Trainee Spotlight | Dr. Amanda Armijo
Trainee Spotlight | Dr. Amanda Armijo
By Bevin P. EngelwardMIT SRP Program Director
Jul 08, 2021
Amanda Armijo, a postdoctoral fellow at MIT Professor John Essigmann’s group in the Department of Biological Engineering and Dr. James Fox’s group in the Division of Comparative Medicine, is studying the genotoxic signatures caused by environmental contaminants and how these mutations result in development of liver cancer. Specifically, her research focuses on the mutational patterns induced by the probable human carcinogen, N-nitrosodimethylamine (NDMA). NDMA is key contaminant of the Superfund site in Wilmington, MA, which for many years has contaminated the drinking water from several municipal wells. As part of the MIT Superfund Research Program, Amanda is utilizing a high-fidelity duplex consensus sequencing (DS) method to reveal early onset genetic signatures of environmental toxicant-driven human diseases that occur later in life. Identifying these mutational processes can inform strategies for Superfund site remediation as well as clinical genetic disease early-detection, intervention and prevention.

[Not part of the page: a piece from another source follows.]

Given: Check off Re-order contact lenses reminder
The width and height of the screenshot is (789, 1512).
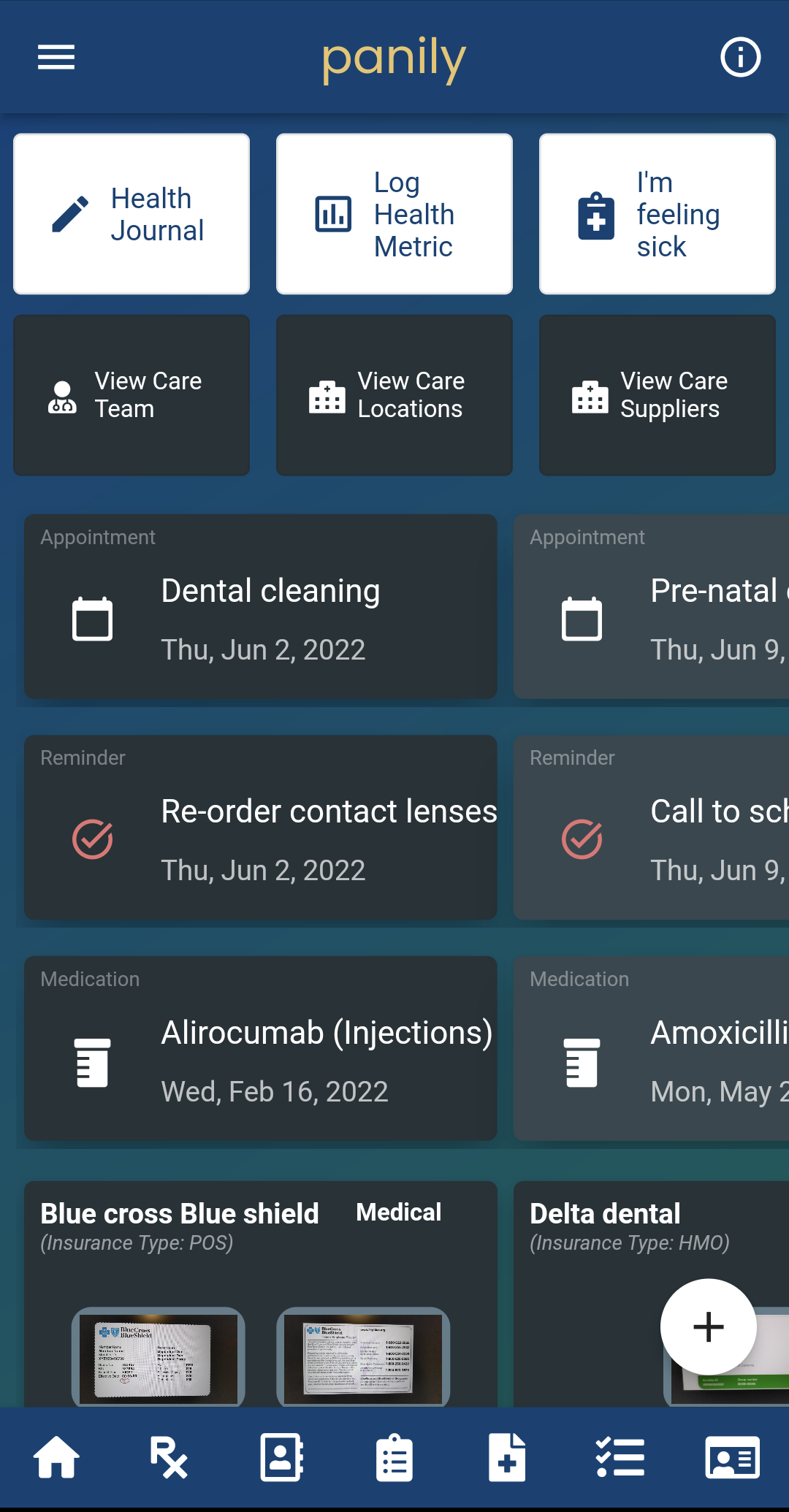Looking at the screenshot, I should 93,839.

These experiments are being performed in transgenic C57Bl/6 mice that contain a reporter gene to enable a mutational assessment and high-fidelity sequencing of the changes in the DNA triplets in the reporter gene region. To accomplish this, the transgenic mice are treated with a carcinogenic regimen of NDMA and then liver DNA is analyzed 10 weeks post-exposure (prior to development of cancerous lesions) with DS to produce high resolution mutational spectra (HRMS). DS is a highly accurate method to identify rare, unique mutations present in a heterogenous genetic milieu. Mutational spectra patterns will also be identified in lesions that have fully developed into pathological cancer induced by NDMA. Gene-environment interactions that define inter-individual variations in sensitivity to NDMA will be identified using mutational patterns.

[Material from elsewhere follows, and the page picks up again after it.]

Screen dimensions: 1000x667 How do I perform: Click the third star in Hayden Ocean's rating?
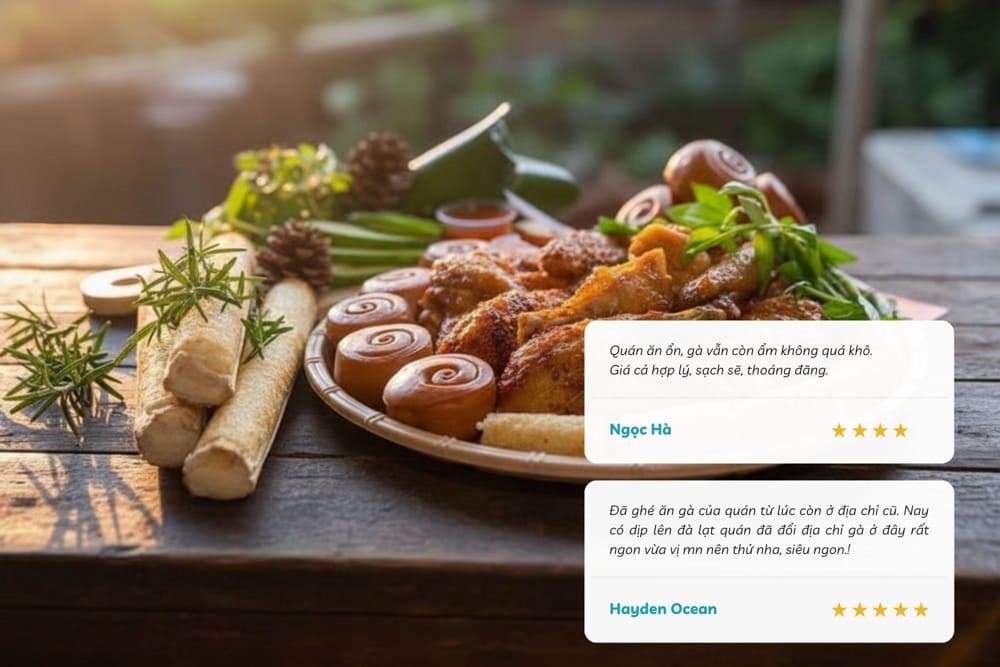point(880,610)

Amanda received her Bachelor’s degree in Microbiology, Immunology, and Molecular Genetics from UCLA. After working as a laboratory technician, she entered graduate school at UCLA in the department of Molecular and Medical Pharmacology where her work focused on the link between nucleotide metabolism and DNA replication stress responses. Her graduate work subsequently led to the preclinical development of a panel of small molecule inhibitors of deoxycytidine kinase as an anti-cancer therapeutic. Amanda successfully defended her dissertation and next attended Cornell University’s College of Veterinary Medicine, receiving a Doctor of Veterinary Medicine degree. Following completion of her DVM, Amanda completed an internship in Laboratory Animal Surgery and Medicine at Tufts University. She is happy to have found a program at MIT that combines her interests in both caring for laboratory animals and in performing important research that can positively impact human health. In her spare time, she enjoys sports, volunteering for spay/neuter clinics, cooking, and spending time with her family.